It is unclear this morning what led up to New York Times reporter Judith Miller’s release from prison yesterday. Most observers assumed that she had finally gotten a release from the confidential source she went to jail to protect – and early word had it that the release came from Vice President Cheney’s consigliere, Scooter Libby.
But in today’s Washington Post, Libby’s lawyer gave a different response – “Who? Us?”
Joseph Tate, an attorney for Libby, said yesterday that he told Miller attorney Floyd Abrams a year ago that Libby’s waiver was voluntary and that Miller was free to testify. He said last night that he was contacted by [Miller’s attorney Bob] Bennett several weeks ago, and was surprised to learn that Miller had not accepted that representation as authorization to speak with prosecutors.

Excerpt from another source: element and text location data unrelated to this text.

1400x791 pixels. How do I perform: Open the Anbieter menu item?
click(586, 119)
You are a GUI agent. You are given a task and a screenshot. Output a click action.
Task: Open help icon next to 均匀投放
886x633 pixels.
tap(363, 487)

“We told her lawyers it was not coerced,” Tate said. “We are surprised to learn we had anything to do with her incarceration.”

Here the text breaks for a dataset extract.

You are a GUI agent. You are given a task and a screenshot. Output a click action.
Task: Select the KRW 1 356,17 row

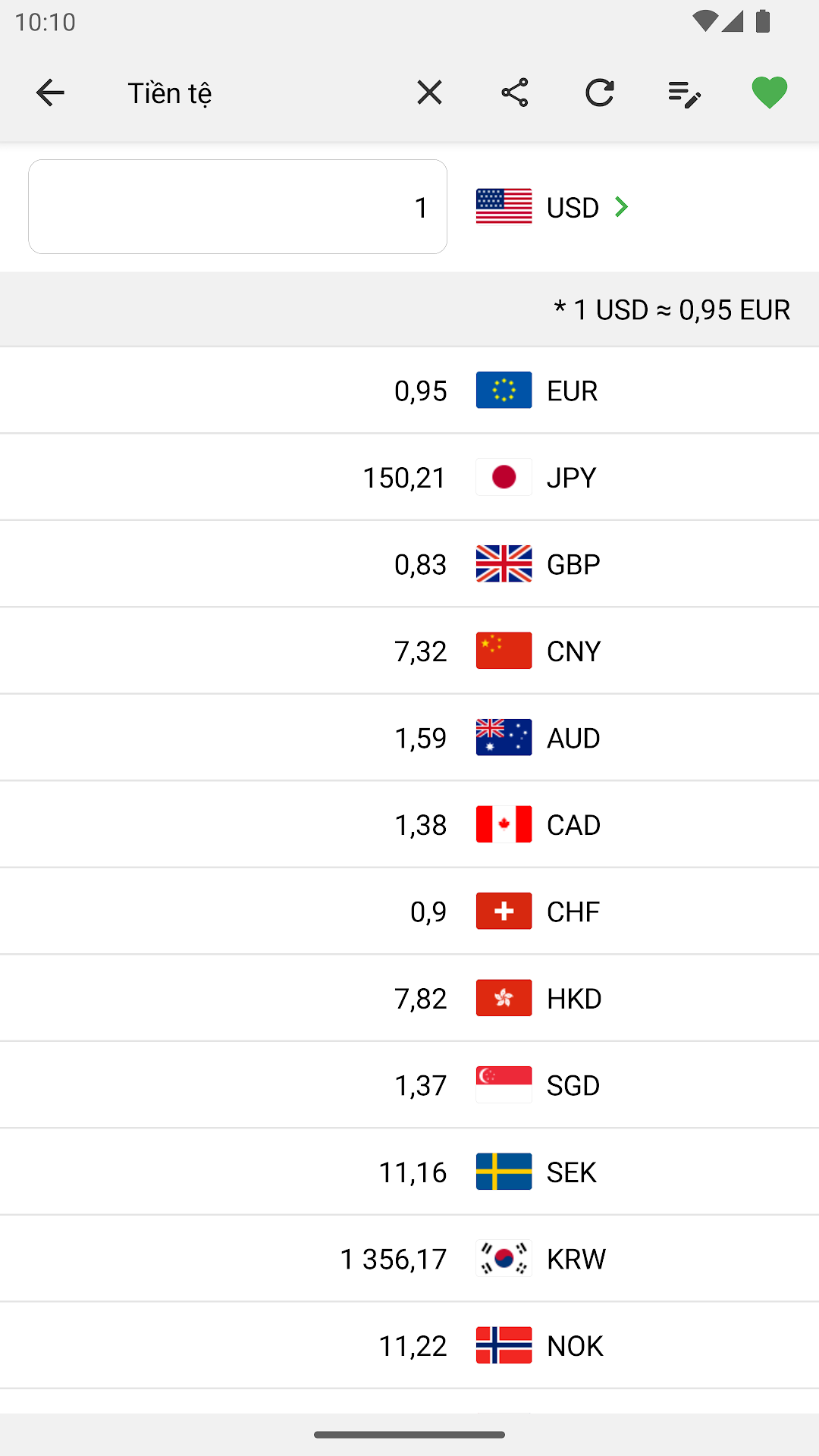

Tate said that he and Bennett then asked Fitzgerald whether their clients could talk without fear of being accused of obstructing the investigation, and were assured that Fitzgerald would not oppose them doing so. After the phone call from Libby on Sept. 19 or 20, Tate said, the lawyers wrote a letter to Fitzgerald indicating Miller accepted Libby’s representation that the waiver was voluntary.
Maybe Judy just got tired of jail. She’s scheduled to testify before the Grand Jury looking into the Bush CIA Leak today.